Data listing –

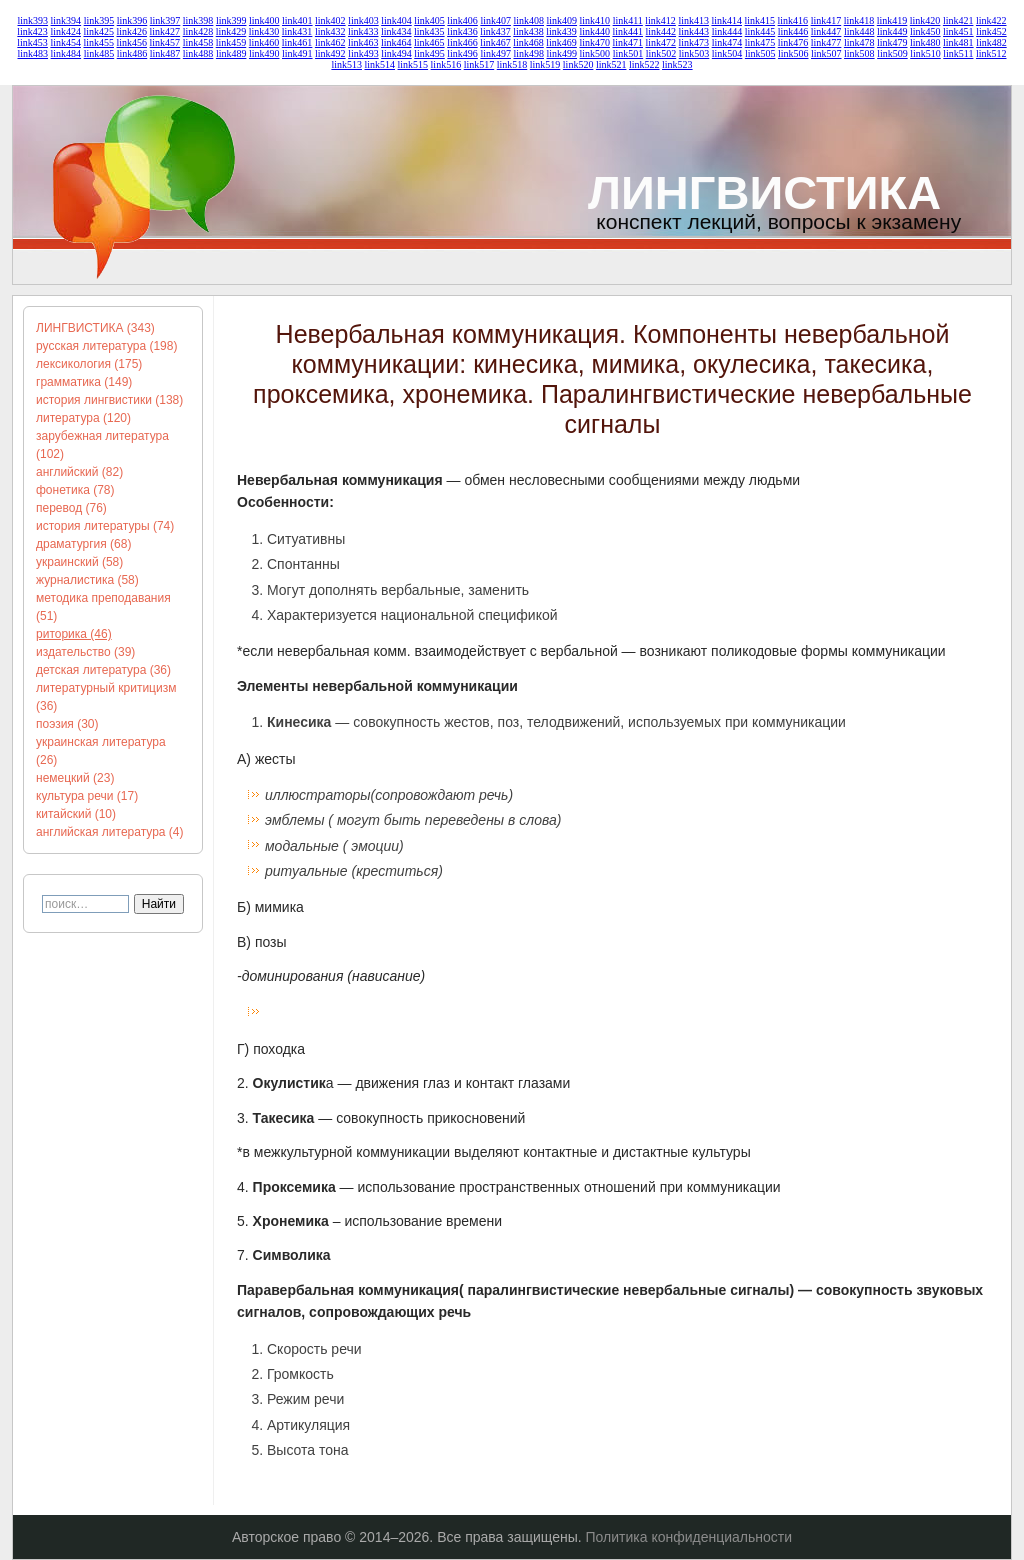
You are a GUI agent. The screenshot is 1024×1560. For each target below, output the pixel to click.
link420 (925, 20)
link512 (991, 53)
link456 (132, 42)
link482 (991, 42)
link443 (694, 31)
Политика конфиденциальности (689, 1537)
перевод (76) (71, 508)
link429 (231, 31)
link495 (429, 53)
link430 (264, 31)
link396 (132, 20)
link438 (528, 31)
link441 (627, 31)
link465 (429, 42)
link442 (661, 31)
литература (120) (83, 418)
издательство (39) (85, 652)
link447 (826, 31)
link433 (363, 31)
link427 (165, 31)
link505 (760, 53)
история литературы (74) (105, 526)
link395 (99, 20)
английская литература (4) (110, 832)
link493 (363, 53)
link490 (264, 53)
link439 (561, 31)
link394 (66, 20)
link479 (892, 42)
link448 (859, 31)
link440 (594, 31)
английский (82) (79, 472)
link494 (396, 53)
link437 (495, 31)
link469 (561, 42)
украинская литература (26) (101, 751)
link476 (793, 42)
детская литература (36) (103, 670)
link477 (826, 42)
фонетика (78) (75, 490)
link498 (528, 53)
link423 (32, 31)
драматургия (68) (83, 544)
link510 (925, 53)
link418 (859, 20)
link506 (793, 53)
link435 (429, 31)
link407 (495, 20)
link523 (677, 64)
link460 (264, 42)
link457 (165, 42)
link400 (264, 20)
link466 (462, 42)
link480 (925, 42)
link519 (545, 64)
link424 (65, 31)
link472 (661, 42)
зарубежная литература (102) (102, 445)
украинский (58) (79, 562)
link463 (363, 42)
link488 (198, 53)
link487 (165, 53)
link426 (132, 31)
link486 (132, 53)
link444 (727, 31)
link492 (330, 53)
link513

Given task –
Put the records from the line with "link442 (661, 31)" up to and including the line with "link437 (495, 31)" into a Markdown table with two columns: "No." for the row number and "Line" for the line itself, leaving out any blank lines.

Output of the task –
| No. | Line |
|---|---|
| 1 | link442 (661, 31) |
| 2 | литература (120) (83, 418) |
| 3 | издательство (39) (85, 652) |
| 4 | link447 (826, 31) |
| 5 | link433 (363, 31) |
| 6 | link427 (165, 31) |
| 7 | link505 (760, 53) |
| 8 | история литературы (74) (105, 526) |
| 9 | link395 (99, 20) |
| 10 | английская литература (4) (110, 832) |
| 11 | link493 (363, 53) |
| 12 | link490 (264, 53) |
| 13 | link439 (561, 31) |
| 14 | link394 (66, 20) |
| 15 | link479 (892, 42) |
| 16 | link448 (859, 31) |
| 17 | link440 (594, 31) |
| 18 | английский (82) (79, 472) |
| 19 | link494 (396, 53) |
| 20 | link437 (495, 31) |